▶ _Исходный текст_
******************************
От автора ТОЧНОСТЬ НАУКИ, СТРОГОСТЬ ФИЛОСОФИИ И МУДРОСТЬ РЕЛИГИИ Для всякого образованного верующего человека неизбежно встает задача самоопределения перед лицом культуры. Вера в Бога и благодатная жизнь, дарованная нам Богом в Его Церкви, есть великое сокровище, полнота истины и утешение для каждого христианина. Но чем глубже вхождение в церковную жизнь, тем острее встает вопрос: а что значит для христианина вся остальная культура?

Эта ньютоновская специфически геометрическая простота представляет собой апелляцию к особой оценочной способности, чувству естественности и изящества решения, способности, родственной художественному вкусу. Она воспитывается систематической работой с геометрическими объектами, служит не только оценочным, но и эвристическим средством в решении задач, и не поддается формализации.

Выработать в себе эту способность значит воспитать в себе особую интуицию, которая отнюдь не тождественна той, так сказать одномерной[179] интуиции, о которой говорит Декарт в своем методе. Декарт превозносил свой метод, как доступный самому посредственному интеллекту. Простота и доступность метода объясняются тем, что он, по Декарту, является выражением естественных структур человеческого ума.

В процессе исторического развития эти структуры были заслонены и частично блокированы множеством искусственных и ложных гносеологических схем и теорий. Пафос декартовской философии — пафос революционной интеллектуальной робинзонады, разрушающей все полученное от предшествующих поколений знание и начинающей строить на чистом месте:»Я не знаю здесь лучшего средства помочь горю, кроме как разрушить это здание до основания [здание всей предшествующей науки — В.К.
******************************
▶ _Выполните задания_
**a.** Чем, согласно исходному тексту, Декарт объяснял простоту и доступность своего метода?
**b.** Представьте все строки из материалов упражнения в виде таблицы Markdown со столбцами «Номер» и «Строка», опустив пустые строки. Изображения в ответ не включайте.

▶ _Материалы упражнения_
******************************
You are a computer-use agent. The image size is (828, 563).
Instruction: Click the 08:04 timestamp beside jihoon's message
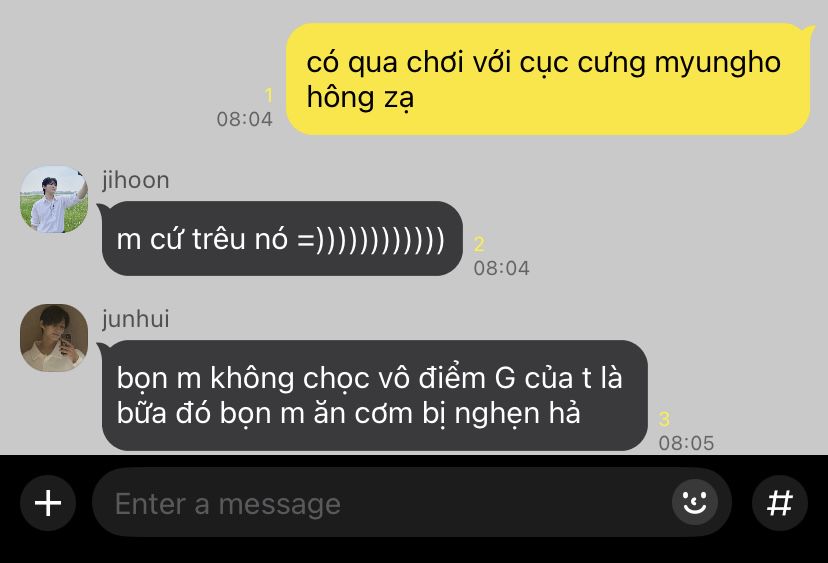point(501,268)
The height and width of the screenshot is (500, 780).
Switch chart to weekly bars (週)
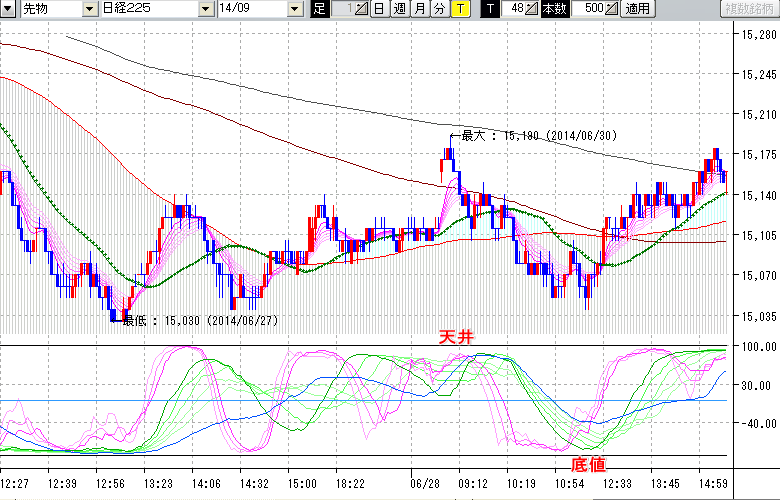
******************************
▶ _Ответы к упражнению_
**a.** Тем, что метод является выражением естественных структур человеческого ума.

**b.**
| Номер | Строка |
|---|---|
| 1 | You are a computer-use agent. The image size is (828, 563). |
| 2 | Instruction: Click the 08:04 timestamp beside jihoon's message |
| 3 | point(501,268) |
| 4 | The height and width of the screenshot is (500, 780). |
| 5 | Switch chart to weekly bars (週) |